*What the task asks:* Write out each record again exactly as it stands.

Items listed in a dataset
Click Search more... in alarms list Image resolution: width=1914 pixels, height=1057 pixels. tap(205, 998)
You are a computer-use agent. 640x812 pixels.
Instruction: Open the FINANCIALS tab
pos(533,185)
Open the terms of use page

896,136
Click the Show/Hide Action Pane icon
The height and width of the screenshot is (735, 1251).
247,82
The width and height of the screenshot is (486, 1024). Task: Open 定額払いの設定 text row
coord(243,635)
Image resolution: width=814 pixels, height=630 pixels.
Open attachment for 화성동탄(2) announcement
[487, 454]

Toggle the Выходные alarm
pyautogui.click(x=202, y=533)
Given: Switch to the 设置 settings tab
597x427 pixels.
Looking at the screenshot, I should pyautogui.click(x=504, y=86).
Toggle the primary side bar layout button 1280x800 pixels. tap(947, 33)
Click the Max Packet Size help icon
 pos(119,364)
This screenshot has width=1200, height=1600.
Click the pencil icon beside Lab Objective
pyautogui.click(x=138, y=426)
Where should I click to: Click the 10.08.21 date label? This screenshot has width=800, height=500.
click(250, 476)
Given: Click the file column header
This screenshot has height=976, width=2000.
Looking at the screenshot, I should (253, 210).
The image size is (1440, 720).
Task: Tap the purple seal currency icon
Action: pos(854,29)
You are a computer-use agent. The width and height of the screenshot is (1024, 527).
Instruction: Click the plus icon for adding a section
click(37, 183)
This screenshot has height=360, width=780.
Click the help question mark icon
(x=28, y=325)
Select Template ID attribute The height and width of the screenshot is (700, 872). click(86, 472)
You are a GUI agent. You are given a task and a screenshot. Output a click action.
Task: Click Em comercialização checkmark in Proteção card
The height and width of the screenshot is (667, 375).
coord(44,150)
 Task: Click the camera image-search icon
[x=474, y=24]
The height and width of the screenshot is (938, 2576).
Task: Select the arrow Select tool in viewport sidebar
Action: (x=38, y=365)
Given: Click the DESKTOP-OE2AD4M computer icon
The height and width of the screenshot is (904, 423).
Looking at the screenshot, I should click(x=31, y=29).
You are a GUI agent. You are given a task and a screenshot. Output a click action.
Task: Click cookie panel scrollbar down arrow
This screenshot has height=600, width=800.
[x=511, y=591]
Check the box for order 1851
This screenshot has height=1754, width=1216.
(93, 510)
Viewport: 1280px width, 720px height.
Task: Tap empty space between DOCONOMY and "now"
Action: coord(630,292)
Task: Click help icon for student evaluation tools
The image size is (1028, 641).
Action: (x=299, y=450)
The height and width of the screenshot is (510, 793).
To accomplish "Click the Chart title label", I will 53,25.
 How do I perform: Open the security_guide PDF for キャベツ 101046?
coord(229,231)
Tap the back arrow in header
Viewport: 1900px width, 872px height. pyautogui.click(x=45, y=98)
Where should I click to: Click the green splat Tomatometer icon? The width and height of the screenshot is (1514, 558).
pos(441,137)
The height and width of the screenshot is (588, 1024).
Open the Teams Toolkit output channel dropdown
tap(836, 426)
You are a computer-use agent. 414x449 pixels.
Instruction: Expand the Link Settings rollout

*Exercise response:*
Click Search more... in alarms list Image resolution: width=1914 pixels, height=1057 pixels. tap(205, 998)
You are a computer-use agent. 640x812 pixels.
Instruction: Open the FINANCIALS tab
pos(533,185)
Open the terms of use page

896,136
Click the Show/Hide Action Pane icon
The height and width of the screenshot is (735, 1251).
247,82
The width and height of the screenshot is (486, 1024). Task: Open 定額払いの設定 text row
coord(243,635)
Image resolution: width=814 pixels, height=630 pixels.
Open attachment for 화성동탄(2) announcement
[487, 454]

Toggle the Выходные alarm
pyautogui.click(x=202, y=533)
Given: Switch to the 设置 settings tab
597x427 pixels.
Looking at the screenshot, I should pyautogui.click(x=504, y=86).
Toggle the primary side bar layout button 1280x800 pixels. tap(947, 33)
Click the Max Packet Size help icon
 pos(119,364)
This screenshot has width=1200, height=1600.
Click the pencil icon beside Lab Objective
pyautogui.click(x=138, y=426)
Where should I click to: Click the 10.08.21 date label? This screenshot has width=800, height=500.
click(250, 476)
Given: Click the file column header
This screenshot has height=976, width=2000.
Looking at the screenshot, I should (253, 210).
The image size is (1440, 720).
Task: Tap the purple seal currency icon
Action: pos(854,29)
You are a computer-use agent. The width and height of the screenshot is (1024, 527).
Instruction: Click the plus icon for adding a section
click(37, 183)
This screenshot has height=360, width=780.
Click the help question mark icon
(x=28, y=325)
Select Template ID attribute The height and width of the screenshot is (700, 872). click(86, 472)
You are a GUI agent. You are given a task and a screenshot. Output a click action.
Task: Click Em comercialização checkmark in Proteção card
The height and width of the screenshot is (667, 375).
coord(44,150)
 Task: Click the camera image-search icon
[x=474, y=24]
The height and width of the screenshot is (938, 2576).
Task: Select the arrow Select tool in viewport sidebar
Action: (x=38, y=365)
Given: Click the DESKTOP-OE2AD4M computer icon
The height and width of the screenshot is (904, 423).
Looking at the screenshot, I should click(x=31, y=29).
You are a GUI agent. You are given a task and a screenshot. Output a click action.
Task: Click cookie panel scrollbar down arrow
This screenshot has height=600, width=800.
[x=511, y=591]
Check the box for order 1851
This screenshot has height=1754, width=1216.
(93, 510)
Viewport: 1280px width, 720px height.
Task: Tap empty space between DOCONOMY and "now"
Action: coord(630,292)
Task: Click help icon for student evaluation tools
The image size is (1028, 641).
Action: (x=299, y=450)
The height and width of the screenshot is (510, 793).
To accomplish "Click the Chart title label", I will 53,25.
 How do I perform: Open the security_guide PDF for キャベツ 101046?
coord(229,231)
Tap the back arrow in header
Viewport: 1900px width, 872px height. pyautogui.click(x=45, y=98)
Where should I click to: Click the green splat Tomatometer icon? The width and height of the screenshot is (1514, 558).
pos(441,137)
The height and width of the screenshot is (588, 1024).
Open the Teams Toolkit output channel dropdown
tap(836, 426)
You are a computer-use agent. 414x449 pixels.
Instruction: Expand the Link Settings rollout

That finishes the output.